AZP: Personalmente vorrei che ci fosse un cambio di tendenza circa la visione della figura del curatore e dell’artista. In paesi come l’Inghilterra ad esempio artisti e curatori sono considerati dei professionisti come tutti gli altri con peculiari caratteristiche capaci di costituire un valore che può e deve essere utilizzato. Perché non qui?

Come contatti, come trovi gli “artisti” che inviti?

AZP: Gli artisti che contatto sono in genere persone che ho conosciuto magari a qualche mostra o evento e che a loro volta mi parlano con estremo entusiasmo del lavoro di altri amici insomma una sorta collaborazione creativa tra artisti emergenti e curatore.
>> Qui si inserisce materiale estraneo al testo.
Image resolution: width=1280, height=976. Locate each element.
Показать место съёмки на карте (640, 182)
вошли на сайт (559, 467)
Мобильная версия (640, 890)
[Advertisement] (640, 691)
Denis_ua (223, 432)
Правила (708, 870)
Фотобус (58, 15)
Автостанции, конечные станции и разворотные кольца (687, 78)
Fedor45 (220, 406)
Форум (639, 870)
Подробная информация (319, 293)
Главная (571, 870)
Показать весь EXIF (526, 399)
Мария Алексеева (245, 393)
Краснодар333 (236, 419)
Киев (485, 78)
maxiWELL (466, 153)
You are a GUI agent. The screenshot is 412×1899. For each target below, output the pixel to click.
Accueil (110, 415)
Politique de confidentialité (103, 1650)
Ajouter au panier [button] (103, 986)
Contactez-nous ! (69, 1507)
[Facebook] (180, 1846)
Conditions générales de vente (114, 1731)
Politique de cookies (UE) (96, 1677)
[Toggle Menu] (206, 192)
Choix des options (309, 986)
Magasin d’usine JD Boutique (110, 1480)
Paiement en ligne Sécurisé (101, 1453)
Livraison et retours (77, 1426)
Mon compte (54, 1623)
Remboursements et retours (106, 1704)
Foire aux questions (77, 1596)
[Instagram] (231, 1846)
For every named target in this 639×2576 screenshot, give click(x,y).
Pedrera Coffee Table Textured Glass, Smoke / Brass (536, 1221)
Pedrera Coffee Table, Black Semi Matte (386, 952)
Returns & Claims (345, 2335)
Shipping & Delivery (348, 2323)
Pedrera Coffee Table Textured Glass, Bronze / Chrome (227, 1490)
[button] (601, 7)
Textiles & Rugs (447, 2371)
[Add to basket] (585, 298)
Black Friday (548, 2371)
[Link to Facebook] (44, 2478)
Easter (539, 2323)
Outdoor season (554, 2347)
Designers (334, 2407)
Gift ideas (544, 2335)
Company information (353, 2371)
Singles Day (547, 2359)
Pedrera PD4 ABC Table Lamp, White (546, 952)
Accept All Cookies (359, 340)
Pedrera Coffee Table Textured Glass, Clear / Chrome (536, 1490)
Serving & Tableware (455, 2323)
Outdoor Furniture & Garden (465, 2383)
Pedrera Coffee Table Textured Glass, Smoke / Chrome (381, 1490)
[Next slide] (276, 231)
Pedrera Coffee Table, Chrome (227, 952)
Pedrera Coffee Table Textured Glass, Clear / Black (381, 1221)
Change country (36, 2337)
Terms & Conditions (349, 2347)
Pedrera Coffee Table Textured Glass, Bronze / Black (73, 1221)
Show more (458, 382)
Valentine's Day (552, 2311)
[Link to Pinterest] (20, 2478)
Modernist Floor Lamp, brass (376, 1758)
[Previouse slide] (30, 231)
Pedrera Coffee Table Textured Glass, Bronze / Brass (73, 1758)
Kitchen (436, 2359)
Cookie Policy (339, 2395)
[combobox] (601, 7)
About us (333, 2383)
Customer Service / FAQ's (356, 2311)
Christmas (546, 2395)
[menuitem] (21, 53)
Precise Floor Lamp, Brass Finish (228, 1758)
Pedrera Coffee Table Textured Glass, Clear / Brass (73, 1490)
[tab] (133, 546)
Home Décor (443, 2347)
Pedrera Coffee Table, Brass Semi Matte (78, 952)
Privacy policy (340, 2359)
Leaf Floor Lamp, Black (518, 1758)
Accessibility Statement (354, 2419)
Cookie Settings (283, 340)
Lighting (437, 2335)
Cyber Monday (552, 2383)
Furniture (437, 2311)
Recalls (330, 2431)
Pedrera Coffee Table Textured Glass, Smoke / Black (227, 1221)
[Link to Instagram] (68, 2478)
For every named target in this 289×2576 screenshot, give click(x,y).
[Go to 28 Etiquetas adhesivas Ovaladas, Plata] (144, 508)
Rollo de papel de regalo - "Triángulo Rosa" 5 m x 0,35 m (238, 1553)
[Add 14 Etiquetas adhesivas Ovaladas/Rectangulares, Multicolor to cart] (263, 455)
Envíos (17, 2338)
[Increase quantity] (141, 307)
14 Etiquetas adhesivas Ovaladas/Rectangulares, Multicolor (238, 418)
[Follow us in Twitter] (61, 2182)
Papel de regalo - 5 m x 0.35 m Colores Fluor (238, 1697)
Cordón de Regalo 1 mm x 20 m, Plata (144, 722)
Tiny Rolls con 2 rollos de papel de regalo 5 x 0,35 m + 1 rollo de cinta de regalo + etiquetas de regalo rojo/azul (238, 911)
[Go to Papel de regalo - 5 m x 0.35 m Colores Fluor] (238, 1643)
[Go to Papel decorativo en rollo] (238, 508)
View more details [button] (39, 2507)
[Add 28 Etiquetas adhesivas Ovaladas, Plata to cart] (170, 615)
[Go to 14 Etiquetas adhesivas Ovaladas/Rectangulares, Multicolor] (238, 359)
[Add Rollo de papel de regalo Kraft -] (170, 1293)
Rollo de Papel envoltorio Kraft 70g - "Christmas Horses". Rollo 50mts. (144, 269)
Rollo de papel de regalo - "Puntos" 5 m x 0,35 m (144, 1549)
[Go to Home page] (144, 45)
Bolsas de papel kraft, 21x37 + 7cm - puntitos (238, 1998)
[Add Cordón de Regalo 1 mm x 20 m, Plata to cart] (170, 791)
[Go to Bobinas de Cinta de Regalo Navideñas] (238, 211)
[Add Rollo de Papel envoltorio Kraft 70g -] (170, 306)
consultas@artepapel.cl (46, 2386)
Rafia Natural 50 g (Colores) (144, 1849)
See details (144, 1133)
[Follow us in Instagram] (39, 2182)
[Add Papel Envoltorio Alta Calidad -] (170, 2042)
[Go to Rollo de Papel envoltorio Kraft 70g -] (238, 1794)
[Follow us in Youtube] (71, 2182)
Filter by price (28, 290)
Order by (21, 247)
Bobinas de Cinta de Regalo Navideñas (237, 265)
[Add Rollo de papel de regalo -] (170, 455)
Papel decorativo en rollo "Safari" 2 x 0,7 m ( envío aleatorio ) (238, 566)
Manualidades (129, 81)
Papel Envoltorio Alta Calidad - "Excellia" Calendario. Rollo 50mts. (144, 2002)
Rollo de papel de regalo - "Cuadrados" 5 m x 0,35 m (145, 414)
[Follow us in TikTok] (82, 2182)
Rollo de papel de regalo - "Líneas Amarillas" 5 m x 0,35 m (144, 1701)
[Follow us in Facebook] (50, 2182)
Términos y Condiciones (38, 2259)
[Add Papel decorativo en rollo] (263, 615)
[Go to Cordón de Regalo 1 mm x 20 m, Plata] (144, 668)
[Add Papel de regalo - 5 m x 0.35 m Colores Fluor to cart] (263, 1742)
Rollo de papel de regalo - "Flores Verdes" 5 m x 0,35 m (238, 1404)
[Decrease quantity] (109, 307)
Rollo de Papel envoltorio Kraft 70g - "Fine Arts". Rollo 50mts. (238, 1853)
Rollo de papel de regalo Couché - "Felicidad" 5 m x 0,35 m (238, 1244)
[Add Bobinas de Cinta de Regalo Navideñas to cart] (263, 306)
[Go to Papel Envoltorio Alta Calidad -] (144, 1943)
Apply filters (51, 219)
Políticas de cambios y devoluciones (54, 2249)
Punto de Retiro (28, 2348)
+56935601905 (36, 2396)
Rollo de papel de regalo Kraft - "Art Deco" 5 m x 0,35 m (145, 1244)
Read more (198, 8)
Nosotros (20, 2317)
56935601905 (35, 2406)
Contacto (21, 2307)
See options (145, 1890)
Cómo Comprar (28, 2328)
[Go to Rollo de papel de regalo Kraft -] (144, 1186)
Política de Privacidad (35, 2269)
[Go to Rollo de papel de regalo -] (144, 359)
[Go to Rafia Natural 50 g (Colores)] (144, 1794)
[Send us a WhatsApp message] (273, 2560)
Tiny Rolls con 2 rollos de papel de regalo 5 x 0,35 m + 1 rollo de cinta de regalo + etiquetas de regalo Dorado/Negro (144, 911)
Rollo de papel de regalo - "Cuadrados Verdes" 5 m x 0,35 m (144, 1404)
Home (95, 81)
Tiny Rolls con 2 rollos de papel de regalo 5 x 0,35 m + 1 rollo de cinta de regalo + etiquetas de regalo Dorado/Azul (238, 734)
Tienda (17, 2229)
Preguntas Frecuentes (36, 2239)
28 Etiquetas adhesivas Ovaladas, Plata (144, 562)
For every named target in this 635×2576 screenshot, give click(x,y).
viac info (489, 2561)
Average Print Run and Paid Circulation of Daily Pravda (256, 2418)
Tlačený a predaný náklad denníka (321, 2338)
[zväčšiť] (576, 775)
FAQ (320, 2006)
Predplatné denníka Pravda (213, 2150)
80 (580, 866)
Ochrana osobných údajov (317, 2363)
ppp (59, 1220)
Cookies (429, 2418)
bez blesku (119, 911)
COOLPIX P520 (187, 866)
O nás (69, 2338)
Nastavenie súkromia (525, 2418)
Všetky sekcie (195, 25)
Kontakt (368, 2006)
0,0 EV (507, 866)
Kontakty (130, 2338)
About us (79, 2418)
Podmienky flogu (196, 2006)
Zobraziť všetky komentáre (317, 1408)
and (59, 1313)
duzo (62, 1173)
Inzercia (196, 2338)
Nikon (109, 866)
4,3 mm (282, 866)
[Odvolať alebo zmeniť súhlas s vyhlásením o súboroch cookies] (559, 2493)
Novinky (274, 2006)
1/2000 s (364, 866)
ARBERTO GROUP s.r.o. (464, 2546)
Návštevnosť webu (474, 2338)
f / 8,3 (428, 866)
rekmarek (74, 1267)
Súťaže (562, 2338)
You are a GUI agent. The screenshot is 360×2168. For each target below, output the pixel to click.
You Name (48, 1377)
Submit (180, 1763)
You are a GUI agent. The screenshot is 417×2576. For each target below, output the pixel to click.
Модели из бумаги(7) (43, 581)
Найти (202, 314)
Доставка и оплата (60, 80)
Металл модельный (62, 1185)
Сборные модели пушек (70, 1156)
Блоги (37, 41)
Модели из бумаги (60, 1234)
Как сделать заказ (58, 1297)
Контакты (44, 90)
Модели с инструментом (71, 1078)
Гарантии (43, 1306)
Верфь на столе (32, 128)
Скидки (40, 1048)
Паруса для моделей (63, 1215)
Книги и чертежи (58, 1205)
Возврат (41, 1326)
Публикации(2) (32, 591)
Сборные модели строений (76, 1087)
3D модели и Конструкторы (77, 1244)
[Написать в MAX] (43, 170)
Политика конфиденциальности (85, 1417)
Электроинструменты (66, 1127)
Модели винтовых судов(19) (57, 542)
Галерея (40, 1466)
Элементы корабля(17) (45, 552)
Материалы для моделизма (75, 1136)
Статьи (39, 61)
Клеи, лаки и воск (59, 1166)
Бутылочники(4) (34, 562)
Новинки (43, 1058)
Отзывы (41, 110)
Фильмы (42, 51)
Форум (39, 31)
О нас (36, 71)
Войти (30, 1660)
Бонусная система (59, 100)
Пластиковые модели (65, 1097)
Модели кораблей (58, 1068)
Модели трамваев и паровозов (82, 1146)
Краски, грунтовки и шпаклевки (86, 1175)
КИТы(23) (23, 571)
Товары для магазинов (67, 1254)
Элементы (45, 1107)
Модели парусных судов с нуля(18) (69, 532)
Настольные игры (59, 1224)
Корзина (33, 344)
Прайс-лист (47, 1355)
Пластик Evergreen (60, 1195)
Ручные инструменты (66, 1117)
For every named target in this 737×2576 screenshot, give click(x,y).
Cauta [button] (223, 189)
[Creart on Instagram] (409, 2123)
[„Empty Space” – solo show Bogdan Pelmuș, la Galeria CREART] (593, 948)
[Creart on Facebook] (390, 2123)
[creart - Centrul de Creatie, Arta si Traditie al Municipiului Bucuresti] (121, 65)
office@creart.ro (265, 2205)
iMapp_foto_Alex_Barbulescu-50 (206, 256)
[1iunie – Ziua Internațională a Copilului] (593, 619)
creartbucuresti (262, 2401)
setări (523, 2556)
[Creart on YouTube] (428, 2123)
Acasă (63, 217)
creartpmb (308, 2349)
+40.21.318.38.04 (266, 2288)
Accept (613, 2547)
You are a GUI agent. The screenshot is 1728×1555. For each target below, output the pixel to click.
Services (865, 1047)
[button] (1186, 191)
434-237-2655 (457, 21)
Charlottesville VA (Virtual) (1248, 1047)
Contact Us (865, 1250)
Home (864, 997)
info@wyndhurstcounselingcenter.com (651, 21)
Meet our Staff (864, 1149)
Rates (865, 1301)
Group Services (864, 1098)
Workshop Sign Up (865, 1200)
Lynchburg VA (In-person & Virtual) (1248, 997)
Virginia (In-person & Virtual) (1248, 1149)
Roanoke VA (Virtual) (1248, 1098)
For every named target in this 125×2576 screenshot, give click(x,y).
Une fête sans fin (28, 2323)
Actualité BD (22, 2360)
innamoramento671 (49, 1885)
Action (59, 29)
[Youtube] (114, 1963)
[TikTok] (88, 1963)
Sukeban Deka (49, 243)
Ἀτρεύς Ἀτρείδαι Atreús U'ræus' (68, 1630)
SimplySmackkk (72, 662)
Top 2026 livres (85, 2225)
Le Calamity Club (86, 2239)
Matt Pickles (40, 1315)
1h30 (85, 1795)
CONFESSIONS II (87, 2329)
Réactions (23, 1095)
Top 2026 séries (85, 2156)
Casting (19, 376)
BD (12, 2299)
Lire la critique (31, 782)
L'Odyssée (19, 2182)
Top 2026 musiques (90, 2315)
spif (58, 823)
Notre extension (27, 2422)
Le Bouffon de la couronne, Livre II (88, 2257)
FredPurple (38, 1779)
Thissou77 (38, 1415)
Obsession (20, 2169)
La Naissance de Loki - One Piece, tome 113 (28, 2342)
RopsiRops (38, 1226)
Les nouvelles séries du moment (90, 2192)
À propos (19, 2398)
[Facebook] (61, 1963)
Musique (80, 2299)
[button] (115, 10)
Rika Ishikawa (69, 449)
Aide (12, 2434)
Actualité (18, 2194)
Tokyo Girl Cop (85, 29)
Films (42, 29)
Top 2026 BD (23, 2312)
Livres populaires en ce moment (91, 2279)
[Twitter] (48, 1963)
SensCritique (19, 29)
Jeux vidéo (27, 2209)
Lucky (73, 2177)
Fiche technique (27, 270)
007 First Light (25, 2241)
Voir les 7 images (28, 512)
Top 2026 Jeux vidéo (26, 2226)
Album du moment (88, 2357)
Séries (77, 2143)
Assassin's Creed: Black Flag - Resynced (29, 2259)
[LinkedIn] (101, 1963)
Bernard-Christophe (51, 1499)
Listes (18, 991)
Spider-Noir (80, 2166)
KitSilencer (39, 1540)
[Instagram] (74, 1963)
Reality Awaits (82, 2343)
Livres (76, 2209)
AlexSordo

Oggi più che mai la figura del curatore e dell’artista solitario non esiste più, non ha più senso in una società dove la comunicazione intesa come scambio profondo, sia l’unica soluzione per superare la barriera dell’isolamento e l’alienazione degli individui.

E questa cosa mi emoziona sempre perché mi fa capire come la creatività abbia ancora il potere di far nascere delle sinergie incredibili.

Hai un desiderio in particolare qualcosa da realizzare in futuro?

AZP: Il mio desiderio è quello di poter lavorare confrontandomi con altri artisti e proporre a chi con il mondo dell’arte non ha nulla a che fare situazioni ed eventi partecipativi capaci di aprire un dialogo sia sociale che estremamente personale. Mi piace pensare di poter realizzare dei progetti in cui l’artista possa mescolarsi nella società ed essere una sorta di guida capace di risvegliare nelle persone quella criticità assopita che serve a mantenere la coscienza di noi stessi, persone, artisti, curatori, come individui creatori ed originali. Confrontarsi apertamente costituisce un’opportunità per confutare le nostre idee e portarne delle nuove”.

Grazie Anna Zerbaro Pezzin, ecco cosa c’è dietro una manifestazione, le persone che la aiutano a crescere signori, non i soldi di qualcuno o la politica, l’impegno e la consapevolezza di non poter avere di più dallo stato che si pavoneggia di aiutare la cultura!